目的 在弹箭发射与侵彻时，弹箭系统内部测试电路元件承受高g值加载。为提高电路元件的存活度，需对其进行缓冲防护。方法 利用气炮装置发射钢弹，撞击底座获得高g值加载，研究铝合金薄壁管的抗冲击特性，并基于LS-DYNA研究薄壁管壁厚和冲击速度对高g值冲击过程的影响。结果 钢弹冲击速度增加，底座的激励加速度幅值(Acceleration Amplitude of Excitation，AAE)逐渐增加，单层管(CirT)和多胞管(MT)的缓冲效率分别达到91.0%和74.7%，数值模拟所得AAE和响应加速度幅值(Acceleration Amplitude of Response，AAR)与实验结果误差<5%，薄壁管壁厚对激励加速度几乎无影响。结论 本文所得结果对轻质元件的高g值冲击防护有较强的指导意义。

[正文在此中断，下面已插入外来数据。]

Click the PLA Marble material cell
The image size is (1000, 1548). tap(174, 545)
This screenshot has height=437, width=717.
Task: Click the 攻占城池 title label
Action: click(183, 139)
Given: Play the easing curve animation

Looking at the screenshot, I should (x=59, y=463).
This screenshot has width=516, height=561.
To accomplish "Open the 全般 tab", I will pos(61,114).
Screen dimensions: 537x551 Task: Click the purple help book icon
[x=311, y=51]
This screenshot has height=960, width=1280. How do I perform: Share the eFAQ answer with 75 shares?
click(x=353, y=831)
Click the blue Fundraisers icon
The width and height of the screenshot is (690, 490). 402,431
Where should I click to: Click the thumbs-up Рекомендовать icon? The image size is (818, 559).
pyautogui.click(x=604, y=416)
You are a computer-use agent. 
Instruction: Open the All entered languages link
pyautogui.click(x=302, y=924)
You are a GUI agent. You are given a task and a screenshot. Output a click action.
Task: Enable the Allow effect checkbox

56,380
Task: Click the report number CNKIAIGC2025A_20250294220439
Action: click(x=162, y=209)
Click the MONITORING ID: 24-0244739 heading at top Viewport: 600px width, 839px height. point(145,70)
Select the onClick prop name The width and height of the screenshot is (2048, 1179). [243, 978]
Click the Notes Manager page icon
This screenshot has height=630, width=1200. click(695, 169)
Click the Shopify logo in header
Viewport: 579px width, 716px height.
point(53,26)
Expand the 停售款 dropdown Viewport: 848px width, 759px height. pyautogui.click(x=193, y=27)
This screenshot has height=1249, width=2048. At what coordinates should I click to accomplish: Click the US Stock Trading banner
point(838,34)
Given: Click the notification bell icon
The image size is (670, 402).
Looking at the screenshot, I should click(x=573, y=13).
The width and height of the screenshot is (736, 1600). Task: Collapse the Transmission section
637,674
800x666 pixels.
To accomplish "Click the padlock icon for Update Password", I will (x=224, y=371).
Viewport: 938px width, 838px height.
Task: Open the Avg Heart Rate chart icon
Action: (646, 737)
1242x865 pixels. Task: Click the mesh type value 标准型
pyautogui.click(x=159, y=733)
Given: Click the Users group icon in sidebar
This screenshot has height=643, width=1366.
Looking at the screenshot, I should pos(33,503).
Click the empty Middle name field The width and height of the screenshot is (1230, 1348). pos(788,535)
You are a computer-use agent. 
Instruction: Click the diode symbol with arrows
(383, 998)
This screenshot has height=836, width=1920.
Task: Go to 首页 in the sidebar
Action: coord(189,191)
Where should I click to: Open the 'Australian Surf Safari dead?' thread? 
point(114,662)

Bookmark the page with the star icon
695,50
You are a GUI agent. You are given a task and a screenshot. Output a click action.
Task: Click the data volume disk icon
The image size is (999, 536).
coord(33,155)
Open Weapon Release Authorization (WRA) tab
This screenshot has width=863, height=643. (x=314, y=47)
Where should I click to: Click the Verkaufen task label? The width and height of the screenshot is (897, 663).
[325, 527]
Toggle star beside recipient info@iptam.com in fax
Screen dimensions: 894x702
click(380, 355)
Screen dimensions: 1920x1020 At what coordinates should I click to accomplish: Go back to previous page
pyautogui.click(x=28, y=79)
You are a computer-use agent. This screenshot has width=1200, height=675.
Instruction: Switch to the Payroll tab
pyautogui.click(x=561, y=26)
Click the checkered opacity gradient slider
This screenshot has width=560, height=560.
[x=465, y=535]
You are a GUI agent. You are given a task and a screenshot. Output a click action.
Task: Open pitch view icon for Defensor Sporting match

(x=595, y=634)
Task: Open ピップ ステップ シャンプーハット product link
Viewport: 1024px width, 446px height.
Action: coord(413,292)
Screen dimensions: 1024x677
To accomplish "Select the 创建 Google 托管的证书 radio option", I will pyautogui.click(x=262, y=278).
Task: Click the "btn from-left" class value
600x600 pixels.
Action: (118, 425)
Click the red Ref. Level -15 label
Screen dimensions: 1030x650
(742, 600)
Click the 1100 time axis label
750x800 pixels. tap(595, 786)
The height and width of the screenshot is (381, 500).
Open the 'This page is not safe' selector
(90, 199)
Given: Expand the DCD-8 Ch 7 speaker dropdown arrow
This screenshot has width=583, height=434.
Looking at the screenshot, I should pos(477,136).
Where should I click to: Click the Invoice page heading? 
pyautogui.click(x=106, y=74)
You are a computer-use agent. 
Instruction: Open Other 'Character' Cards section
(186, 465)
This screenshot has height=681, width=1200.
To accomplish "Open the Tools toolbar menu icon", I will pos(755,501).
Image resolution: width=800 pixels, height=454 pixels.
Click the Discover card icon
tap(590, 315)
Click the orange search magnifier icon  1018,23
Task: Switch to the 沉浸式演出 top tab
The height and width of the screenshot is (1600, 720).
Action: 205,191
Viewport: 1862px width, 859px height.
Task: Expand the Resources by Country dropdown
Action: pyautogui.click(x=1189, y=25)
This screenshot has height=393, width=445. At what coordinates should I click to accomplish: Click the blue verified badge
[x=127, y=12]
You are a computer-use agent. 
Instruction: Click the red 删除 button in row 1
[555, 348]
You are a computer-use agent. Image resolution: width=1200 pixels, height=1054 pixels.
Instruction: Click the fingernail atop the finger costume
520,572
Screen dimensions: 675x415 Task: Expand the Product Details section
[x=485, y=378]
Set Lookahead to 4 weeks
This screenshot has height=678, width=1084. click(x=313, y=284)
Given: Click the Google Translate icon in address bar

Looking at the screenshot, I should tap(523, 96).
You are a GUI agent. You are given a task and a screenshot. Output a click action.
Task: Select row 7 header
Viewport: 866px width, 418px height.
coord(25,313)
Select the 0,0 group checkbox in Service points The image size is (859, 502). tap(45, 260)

During missile launch and penetration, the internal testing circuit components of the missile system are subject to high g overload. The work aims to apply buffer protection to the circuit components to improve the survival of the circuit components. The air gun device was used to launch steel bullets to impact the base under high g loading, so as to study the impact resistance characteristics of aluminum alloy thin-walled tubes. Based on LS-DYNA, the effect of thin-walled tube wall thickness and impact velocity on the high g impact was studied. As the impact velocity of the steel ball increased, the acceleration amplitude of excitation (AAE) at the base gradually increased. The buffering efficiency of single-layer tubes (CirT) and multi cell tubes (MT) reached 91.0% and 74.7%, respectively. The error between the acceleration amplitude of excitation and the acceleration amplitude of response (AAR) obtained from numerical simulation and experimental results was not more than 5%, and the wall thickness of thin-walled tubes had almost no effect on the excitation acceleration. The results obtained in this article have strong guiding significance for the high g impact protection of lightweight components.